Text and element pointing records:

# # # #

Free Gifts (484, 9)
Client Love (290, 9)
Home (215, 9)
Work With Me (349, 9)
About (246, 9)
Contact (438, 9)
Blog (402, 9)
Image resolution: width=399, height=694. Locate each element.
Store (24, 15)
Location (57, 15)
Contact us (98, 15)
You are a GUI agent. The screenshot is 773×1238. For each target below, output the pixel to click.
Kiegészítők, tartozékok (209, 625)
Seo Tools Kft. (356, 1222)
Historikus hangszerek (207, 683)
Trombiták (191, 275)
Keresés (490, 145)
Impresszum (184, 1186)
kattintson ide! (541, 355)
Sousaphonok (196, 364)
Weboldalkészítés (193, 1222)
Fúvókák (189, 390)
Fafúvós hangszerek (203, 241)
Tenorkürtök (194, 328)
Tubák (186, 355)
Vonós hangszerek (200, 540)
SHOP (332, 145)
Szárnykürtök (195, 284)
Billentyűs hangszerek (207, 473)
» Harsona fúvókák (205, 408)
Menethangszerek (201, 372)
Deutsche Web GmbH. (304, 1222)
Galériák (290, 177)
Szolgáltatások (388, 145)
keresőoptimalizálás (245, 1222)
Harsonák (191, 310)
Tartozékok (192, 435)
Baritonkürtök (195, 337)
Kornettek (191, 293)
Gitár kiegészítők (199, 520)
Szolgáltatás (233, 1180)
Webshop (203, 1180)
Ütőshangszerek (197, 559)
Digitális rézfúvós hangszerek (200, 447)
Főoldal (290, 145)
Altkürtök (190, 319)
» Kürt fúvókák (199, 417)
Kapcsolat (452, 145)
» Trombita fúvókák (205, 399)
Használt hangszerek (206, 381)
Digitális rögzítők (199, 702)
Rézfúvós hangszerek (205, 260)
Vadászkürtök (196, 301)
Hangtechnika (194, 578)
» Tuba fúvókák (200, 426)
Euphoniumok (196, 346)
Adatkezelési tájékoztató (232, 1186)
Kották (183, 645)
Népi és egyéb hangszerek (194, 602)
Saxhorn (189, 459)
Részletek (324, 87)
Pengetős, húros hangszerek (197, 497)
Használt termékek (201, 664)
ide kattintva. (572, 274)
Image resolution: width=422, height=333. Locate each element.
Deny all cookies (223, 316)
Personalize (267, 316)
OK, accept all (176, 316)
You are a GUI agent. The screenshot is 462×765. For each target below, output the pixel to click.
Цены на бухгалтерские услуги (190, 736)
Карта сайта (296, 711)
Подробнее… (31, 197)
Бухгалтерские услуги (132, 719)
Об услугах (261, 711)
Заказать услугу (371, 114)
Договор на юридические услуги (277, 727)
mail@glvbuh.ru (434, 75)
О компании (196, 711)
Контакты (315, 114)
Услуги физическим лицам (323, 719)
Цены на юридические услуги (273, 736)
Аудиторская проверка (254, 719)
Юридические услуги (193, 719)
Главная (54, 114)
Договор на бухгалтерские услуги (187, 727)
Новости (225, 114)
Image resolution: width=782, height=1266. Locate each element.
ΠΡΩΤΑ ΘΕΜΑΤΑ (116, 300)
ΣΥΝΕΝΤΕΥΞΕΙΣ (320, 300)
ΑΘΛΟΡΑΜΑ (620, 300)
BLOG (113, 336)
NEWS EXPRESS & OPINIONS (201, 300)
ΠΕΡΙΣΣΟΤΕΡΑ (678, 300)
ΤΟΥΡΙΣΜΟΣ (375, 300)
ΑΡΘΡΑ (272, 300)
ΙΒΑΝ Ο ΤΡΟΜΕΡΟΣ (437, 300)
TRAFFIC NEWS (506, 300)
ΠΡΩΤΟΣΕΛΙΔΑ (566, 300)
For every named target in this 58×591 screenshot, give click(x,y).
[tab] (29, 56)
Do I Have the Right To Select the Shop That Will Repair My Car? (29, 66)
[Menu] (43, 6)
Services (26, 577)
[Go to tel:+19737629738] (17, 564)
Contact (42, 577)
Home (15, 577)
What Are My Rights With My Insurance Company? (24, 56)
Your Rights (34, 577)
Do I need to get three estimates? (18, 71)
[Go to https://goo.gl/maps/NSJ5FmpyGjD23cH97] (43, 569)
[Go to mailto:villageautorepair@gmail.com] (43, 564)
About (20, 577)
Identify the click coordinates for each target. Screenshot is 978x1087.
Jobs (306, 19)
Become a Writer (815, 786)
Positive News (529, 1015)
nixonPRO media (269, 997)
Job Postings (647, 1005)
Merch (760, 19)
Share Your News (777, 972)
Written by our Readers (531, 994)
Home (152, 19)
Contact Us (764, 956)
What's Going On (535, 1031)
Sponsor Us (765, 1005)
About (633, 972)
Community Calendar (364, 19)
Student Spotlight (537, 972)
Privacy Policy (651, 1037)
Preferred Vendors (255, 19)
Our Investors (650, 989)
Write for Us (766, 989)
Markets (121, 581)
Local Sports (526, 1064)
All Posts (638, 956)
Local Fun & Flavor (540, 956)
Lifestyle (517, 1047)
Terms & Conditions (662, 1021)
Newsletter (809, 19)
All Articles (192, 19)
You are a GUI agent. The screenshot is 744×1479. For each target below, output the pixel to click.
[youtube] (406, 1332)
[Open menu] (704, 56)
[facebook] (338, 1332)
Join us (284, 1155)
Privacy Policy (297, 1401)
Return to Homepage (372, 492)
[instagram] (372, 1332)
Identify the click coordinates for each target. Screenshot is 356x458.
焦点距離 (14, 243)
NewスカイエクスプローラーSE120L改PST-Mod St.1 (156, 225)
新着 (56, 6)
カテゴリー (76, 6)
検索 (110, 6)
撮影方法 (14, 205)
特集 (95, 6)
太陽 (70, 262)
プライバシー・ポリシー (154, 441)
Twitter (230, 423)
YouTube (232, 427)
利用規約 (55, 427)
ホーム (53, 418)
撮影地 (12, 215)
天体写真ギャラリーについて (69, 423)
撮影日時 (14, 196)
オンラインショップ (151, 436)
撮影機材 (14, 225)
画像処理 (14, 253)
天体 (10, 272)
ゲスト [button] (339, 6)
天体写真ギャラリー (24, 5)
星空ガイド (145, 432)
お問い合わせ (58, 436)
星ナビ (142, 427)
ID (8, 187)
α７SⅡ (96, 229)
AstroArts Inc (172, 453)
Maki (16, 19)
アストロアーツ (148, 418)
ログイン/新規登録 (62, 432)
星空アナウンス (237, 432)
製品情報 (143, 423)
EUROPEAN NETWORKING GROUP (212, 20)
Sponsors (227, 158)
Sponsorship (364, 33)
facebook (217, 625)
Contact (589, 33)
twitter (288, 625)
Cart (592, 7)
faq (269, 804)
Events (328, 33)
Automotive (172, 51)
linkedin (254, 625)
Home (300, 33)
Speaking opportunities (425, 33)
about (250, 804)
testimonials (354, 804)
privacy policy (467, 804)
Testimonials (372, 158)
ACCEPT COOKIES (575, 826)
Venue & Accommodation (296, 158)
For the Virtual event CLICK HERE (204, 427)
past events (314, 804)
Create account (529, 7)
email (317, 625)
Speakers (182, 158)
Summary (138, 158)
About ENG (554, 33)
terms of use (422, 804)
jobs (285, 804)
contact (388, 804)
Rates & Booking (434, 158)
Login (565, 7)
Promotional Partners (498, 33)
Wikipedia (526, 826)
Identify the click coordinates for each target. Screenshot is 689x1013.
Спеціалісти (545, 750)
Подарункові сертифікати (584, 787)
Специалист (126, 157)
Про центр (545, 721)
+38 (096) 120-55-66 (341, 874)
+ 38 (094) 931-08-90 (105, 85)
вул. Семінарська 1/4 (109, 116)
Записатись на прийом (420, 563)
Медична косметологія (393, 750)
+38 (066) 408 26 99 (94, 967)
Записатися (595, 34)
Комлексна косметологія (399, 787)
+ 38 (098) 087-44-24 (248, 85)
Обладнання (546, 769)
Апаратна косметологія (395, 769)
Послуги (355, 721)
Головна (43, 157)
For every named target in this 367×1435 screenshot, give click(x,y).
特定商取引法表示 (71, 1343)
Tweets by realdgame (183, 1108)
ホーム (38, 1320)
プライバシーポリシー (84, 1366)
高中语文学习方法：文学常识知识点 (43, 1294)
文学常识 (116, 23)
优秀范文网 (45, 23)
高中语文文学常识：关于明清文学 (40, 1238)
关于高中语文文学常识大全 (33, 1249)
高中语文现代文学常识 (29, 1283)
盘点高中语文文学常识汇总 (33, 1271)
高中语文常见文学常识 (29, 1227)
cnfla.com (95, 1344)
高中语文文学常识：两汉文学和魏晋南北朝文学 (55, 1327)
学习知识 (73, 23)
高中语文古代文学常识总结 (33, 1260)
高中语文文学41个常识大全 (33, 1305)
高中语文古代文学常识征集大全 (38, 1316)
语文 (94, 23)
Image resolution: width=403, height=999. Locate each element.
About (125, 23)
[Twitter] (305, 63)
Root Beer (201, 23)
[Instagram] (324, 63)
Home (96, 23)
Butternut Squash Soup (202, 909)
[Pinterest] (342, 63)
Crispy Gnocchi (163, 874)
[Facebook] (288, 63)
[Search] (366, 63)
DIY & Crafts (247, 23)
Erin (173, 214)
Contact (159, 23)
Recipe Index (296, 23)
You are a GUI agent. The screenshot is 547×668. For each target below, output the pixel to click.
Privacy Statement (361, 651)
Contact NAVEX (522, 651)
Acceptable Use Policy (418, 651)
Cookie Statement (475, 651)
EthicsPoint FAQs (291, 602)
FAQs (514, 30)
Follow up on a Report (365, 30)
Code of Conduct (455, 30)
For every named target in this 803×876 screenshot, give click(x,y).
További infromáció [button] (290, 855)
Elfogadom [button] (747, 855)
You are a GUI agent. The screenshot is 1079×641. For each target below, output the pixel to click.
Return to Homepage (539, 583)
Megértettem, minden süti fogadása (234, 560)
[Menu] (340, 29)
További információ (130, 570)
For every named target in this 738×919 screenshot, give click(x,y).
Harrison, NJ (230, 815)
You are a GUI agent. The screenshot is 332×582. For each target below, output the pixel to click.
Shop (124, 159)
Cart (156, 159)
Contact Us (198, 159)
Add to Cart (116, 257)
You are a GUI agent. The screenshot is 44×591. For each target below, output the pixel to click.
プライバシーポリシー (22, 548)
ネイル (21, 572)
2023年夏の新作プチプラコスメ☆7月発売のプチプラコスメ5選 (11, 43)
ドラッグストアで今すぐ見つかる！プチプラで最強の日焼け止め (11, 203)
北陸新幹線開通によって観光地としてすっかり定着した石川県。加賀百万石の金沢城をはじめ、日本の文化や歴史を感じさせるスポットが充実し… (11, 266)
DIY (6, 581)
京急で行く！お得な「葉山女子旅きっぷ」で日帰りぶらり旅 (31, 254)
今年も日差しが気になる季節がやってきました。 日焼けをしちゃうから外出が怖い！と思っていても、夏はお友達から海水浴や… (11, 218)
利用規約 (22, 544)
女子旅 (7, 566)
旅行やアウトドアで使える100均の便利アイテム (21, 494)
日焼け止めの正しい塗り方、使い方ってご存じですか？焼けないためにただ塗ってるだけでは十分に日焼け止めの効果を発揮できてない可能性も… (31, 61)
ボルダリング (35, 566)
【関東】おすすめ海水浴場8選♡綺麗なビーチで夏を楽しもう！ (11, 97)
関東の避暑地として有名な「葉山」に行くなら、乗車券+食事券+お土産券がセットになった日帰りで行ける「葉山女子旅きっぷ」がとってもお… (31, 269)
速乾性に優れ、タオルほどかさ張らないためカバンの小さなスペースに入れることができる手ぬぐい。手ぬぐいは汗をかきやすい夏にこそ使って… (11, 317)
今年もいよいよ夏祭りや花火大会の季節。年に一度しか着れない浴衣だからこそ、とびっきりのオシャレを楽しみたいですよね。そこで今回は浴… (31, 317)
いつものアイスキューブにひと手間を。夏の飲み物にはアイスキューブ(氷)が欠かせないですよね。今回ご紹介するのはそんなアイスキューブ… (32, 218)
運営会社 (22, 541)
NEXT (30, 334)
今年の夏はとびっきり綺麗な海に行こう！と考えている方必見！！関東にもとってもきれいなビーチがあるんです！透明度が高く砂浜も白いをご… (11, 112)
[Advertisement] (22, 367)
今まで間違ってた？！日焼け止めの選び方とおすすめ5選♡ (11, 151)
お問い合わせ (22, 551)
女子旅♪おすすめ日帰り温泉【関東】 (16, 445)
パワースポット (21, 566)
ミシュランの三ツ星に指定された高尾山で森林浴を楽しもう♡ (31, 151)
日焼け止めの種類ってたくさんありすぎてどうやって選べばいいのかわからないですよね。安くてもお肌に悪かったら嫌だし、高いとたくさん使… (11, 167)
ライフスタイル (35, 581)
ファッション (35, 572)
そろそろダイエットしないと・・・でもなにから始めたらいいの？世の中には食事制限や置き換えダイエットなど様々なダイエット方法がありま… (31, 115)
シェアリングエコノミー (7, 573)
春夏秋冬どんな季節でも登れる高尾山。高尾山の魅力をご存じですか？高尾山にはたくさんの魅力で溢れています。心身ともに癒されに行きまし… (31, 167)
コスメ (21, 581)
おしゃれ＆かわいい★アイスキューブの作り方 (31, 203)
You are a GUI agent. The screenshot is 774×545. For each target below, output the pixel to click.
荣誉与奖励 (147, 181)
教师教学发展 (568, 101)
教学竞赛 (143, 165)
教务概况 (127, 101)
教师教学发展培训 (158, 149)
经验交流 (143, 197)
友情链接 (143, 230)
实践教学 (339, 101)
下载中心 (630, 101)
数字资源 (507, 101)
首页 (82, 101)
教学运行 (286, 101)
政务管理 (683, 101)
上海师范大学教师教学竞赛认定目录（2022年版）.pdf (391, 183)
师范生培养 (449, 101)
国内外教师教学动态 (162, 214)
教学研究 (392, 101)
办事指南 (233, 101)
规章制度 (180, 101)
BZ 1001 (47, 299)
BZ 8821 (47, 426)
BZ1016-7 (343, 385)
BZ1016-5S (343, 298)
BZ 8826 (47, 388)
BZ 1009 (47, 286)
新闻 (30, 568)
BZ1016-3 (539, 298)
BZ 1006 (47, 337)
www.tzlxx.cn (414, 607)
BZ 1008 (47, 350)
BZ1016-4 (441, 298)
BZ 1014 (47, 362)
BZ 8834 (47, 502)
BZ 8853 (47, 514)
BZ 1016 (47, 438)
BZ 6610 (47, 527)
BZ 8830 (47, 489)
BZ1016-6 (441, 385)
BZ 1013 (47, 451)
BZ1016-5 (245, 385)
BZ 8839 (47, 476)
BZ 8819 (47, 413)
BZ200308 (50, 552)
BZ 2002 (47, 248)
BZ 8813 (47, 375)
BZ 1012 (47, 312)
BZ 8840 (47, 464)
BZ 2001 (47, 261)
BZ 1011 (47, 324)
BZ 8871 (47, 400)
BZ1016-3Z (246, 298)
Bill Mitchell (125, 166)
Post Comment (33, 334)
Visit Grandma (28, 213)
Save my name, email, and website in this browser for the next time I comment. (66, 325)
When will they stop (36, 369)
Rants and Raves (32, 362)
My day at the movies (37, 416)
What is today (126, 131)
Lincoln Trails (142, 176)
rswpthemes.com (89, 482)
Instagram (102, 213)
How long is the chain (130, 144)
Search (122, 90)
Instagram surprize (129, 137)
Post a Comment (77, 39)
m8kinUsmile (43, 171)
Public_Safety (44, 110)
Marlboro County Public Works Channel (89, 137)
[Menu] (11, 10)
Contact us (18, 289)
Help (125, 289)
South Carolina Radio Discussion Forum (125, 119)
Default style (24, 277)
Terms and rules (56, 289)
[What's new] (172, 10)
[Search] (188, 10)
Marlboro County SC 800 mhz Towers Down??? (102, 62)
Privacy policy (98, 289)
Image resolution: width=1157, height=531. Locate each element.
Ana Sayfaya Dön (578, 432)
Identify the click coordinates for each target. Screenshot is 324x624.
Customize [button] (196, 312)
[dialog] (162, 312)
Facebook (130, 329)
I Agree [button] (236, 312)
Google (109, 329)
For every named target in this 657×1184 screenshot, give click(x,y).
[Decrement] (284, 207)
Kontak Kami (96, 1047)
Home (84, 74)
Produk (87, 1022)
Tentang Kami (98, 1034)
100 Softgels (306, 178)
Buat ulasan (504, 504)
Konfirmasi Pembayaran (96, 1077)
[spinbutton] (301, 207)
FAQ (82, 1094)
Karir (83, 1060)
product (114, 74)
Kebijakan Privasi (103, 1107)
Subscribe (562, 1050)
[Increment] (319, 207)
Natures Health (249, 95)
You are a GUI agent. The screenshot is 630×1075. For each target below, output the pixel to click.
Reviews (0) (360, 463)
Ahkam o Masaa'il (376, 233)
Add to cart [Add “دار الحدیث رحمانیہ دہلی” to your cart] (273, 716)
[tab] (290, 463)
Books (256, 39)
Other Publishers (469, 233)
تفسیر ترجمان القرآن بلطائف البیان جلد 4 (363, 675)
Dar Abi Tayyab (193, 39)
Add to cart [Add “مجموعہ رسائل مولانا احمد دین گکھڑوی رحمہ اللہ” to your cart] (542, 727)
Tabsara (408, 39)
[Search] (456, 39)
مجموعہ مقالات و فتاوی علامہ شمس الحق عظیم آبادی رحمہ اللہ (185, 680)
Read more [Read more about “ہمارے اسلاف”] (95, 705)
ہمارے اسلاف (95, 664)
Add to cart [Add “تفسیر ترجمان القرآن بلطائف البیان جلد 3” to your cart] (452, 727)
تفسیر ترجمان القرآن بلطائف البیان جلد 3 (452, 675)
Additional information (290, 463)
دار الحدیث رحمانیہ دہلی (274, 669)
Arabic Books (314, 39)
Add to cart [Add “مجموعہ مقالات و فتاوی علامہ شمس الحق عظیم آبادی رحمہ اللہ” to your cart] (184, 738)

# # # #

**Problem to work on:** List every line of the data above that contains the string "البیان". Matching is case-sensitive.

**Answer to the task:**
تفسیر ترجمان القرآن بلطائف البیان جلد 4 (363, 675)
Add to cart [Add “تفسیر ترجمان القرآن بلطائف البیان جلد 3” to your cart] (452, 727)
تفسیر ترجمان القرآن بلطائف البیان جلد 3 (452, 675)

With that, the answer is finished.